_WHAT THIS TASK INVOLVES_.
Copy out every line of the records below word for word, in the same order.

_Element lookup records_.
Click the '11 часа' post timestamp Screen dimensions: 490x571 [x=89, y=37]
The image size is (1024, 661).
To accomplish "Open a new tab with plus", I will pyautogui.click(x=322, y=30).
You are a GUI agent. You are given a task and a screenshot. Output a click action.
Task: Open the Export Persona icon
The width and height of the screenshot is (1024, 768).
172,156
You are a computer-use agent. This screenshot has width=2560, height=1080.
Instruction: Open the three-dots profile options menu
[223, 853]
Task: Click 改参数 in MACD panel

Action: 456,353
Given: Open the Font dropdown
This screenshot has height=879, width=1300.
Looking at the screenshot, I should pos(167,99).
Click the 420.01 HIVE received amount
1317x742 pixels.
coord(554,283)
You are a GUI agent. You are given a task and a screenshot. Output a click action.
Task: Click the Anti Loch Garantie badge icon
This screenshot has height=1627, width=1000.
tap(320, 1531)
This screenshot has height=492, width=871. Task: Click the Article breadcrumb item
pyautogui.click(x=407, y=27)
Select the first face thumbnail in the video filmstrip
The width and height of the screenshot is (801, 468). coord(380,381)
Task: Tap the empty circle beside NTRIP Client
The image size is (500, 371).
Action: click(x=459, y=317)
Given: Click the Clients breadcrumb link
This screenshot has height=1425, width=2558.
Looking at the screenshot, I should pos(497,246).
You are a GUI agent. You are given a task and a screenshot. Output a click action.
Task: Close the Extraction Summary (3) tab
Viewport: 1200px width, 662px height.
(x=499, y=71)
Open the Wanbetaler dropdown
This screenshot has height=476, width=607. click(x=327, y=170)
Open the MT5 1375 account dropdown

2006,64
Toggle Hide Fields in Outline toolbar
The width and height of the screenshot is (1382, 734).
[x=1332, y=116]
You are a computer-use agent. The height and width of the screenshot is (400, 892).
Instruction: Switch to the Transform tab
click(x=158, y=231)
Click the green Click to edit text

_ANSWER TO THIS EXERCISE_.
Click the '11 часа' post timestamp Screen dimensions: 490x571 [x=89, y=37]
The image size is (1024, 661).
To accomplish "Open a new tab with plus", I will pyautogui.click(x=322, y=30).
You are a GUI agent. You are given a task and a screenshot. Output a click action.
Task: Open the Export Persona icon
The width and height of the screenshot is (1024, 768).
172,156
You are a computer-use agent. This screenshot has width=2560, height=1080.
Instruction: Open the three-dots profile options menu
[223, 853]
Task: Click 改参数 in MACD panel

Action: 456,353
Given: Open the Font dropdown
This screenshot has height=879, width=1300.
Looking at the screenshot, I should pos(167,99).
Click the 420.01 HIVE received amount
1317x742 pixels.
coord(554,283)
You are a GUI agent. You are given a task and a screenshot. Output a click action.
Task: Click the Anti Loch Garantie badge icon
This screenshot has height=1627, width=1000.
tap(320, 1531)
This screenshot has height=492, width=871. Task: Click the Article breadcrumb item
pyautogui.click(x=407, y=27)
Select the first face thumbnail in the video filmstrip
The width and height of the screenshot is (801, 468). coord(380,381)
Task: Tap the empty circle beside NTRIP Client
The image size is (500, 371).
Action: click(x=459, y=317)
Given: Click the Clients breadcrumb link
This screenshot has height=1425, width=2558.
Looking at the screenshot, I should pos(497,246).
You are a GUI agent. You are given a task and a screenshot. Output a click action.
Task: Close the Extraction Summary (3) tab
Viewport: 1200px width, 662px height.
(x=499, y=71)
Open the Wanbetaler dropdown
This screenshot has height=476, width=607. click(x=327, y=170)
Open the MT5 1375 account dropdown

2006,64
Toggle Hide Fields in Outline toolbar
The width and height of the screenshot is (1382, 734).
[x=1332, y=116]
You are a computer-use agent. The height and width of the screenshot is (400, 892).
Instruction: Switch to the Transform tab
click(x=158, y=231)
Click the green Click to edit text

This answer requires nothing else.